[Entries taken from a collection]
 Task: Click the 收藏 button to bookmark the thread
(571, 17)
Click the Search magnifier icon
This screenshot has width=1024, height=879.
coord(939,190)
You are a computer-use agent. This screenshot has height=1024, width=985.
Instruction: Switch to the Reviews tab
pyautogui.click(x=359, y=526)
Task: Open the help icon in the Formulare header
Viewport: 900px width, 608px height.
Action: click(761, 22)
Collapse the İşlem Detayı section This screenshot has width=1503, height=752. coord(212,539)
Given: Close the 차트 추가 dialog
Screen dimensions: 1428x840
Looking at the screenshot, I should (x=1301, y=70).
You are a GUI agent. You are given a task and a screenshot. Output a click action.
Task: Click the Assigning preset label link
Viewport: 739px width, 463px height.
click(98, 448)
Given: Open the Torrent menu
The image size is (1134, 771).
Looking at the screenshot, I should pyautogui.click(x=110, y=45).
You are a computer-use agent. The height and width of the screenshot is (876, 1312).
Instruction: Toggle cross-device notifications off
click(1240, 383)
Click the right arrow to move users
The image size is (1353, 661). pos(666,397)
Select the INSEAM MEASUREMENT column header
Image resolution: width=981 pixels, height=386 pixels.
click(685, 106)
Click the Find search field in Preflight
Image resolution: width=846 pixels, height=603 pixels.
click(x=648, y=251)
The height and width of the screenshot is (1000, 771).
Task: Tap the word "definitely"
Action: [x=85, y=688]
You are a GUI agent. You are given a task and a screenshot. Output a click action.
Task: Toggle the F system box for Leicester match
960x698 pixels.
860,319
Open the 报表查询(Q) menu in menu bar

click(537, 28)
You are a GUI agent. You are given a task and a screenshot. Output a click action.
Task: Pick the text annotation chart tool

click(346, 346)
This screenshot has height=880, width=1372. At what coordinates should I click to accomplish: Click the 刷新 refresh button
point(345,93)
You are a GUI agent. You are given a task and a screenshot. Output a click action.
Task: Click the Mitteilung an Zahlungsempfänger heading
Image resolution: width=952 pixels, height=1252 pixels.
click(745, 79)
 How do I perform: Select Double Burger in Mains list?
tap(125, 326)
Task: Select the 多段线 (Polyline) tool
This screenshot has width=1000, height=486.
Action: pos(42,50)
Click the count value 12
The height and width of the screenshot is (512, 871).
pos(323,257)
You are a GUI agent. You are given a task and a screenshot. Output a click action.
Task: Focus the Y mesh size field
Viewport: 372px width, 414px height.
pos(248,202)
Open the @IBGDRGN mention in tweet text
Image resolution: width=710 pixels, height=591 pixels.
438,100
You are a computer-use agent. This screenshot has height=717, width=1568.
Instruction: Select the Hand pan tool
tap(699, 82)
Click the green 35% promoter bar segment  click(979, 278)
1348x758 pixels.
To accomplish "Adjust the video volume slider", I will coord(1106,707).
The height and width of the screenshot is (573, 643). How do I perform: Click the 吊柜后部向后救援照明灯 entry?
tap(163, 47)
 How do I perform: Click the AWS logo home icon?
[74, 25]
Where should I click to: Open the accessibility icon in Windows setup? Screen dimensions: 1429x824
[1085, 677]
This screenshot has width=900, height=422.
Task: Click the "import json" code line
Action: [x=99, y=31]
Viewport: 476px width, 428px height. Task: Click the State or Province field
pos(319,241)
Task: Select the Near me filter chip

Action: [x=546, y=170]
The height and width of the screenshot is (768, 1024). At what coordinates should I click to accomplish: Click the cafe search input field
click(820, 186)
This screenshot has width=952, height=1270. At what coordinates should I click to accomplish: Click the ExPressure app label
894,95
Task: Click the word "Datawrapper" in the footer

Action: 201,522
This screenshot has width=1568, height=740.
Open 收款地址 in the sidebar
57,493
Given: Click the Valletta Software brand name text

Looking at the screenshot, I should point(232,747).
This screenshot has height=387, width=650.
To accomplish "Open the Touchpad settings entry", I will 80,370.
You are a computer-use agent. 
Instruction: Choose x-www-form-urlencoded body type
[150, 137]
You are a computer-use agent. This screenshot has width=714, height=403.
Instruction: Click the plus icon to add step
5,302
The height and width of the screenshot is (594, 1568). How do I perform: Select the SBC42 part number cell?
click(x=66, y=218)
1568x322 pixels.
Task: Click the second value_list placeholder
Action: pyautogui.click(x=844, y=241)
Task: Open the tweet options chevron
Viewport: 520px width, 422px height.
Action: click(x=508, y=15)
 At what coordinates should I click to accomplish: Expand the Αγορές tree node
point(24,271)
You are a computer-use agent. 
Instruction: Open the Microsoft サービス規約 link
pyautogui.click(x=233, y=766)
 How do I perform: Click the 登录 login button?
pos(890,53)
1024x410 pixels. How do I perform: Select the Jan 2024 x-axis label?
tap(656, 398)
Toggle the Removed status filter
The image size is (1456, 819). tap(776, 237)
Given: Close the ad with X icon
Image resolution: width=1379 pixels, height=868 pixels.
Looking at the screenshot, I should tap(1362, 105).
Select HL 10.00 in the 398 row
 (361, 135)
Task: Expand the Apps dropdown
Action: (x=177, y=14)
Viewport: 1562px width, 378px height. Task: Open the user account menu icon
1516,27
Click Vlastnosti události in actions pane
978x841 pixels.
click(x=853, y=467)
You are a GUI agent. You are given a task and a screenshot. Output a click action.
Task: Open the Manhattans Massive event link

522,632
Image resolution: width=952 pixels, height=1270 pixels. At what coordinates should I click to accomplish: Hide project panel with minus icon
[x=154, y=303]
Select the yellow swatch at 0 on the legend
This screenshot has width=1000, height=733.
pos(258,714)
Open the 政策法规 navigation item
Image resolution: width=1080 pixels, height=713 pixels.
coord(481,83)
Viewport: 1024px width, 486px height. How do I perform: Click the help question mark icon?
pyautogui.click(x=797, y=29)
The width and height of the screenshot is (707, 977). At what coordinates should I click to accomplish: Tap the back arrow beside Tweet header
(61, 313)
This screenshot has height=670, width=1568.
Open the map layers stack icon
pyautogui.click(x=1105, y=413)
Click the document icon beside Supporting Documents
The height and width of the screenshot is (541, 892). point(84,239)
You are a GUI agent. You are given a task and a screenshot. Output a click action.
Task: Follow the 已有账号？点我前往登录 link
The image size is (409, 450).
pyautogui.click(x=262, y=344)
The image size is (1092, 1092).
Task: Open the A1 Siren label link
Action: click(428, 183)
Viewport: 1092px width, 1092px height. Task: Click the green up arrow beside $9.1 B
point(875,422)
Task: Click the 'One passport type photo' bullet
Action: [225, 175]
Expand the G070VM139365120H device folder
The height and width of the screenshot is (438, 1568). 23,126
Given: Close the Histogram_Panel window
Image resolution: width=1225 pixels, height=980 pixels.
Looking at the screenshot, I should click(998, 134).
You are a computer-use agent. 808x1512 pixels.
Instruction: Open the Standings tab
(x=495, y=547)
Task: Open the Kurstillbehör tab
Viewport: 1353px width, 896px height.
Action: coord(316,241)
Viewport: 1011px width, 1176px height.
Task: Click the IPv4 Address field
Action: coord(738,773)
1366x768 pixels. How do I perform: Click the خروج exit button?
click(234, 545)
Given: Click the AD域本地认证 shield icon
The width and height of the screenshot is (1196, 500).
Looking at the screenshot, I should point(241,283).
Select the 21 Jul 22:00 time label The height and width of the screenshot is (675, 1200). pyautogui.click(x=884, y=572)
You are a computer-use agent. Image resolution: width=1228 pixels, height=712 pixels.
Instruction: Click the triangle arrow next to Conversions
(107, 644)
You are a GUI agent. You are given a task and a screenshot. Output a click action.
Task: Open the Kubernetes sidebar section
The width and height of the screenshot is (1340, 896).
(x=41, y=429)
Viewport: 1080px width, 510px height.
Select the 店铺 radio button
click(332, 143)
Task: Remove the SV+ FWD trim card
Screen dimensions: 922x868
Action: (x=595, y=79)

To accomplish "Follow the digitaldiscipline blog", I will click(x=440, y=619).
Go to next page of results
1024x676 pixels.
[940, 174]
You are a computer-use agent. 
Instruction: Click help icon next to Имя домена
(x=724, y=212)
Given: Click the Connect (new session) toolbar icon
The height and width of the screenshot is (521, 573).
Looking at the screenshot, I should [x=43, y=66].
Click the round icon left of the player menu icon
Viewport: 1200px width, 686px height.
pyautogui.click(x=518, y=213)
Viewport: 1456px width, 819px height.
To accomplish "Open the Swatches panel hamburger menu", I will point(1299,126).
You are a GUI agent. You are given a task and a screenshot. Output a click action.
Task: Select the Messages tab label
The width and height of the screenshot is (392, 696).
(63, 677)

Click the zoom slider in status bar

## What is needed
Can you print, word for word, the part of the entries that opens with the line containing "This screenshot has height=670, width=1568." and closes with the line containing "Action: click(428, 183)", both of those lines included?

## Complete answer
This screenshot has height=670, width=1568.
Open the map layers stack icon
pyautogui.click(x=1105, y=413)
Click the document icon beside Supporting Documents
The height and width of the screenshot is (541, 892). point(84,239)
You are a GUI agent. You are given a task and a screenshot. Output a click action.
Task: Follow the 已有账号？点我前往登录 link
The image size is (409, 450).
pyautogui.click(x=262, y=344)
The image size is (1092, 1092).
Task: Open the A1 Siren label link
Action: click(428, 183)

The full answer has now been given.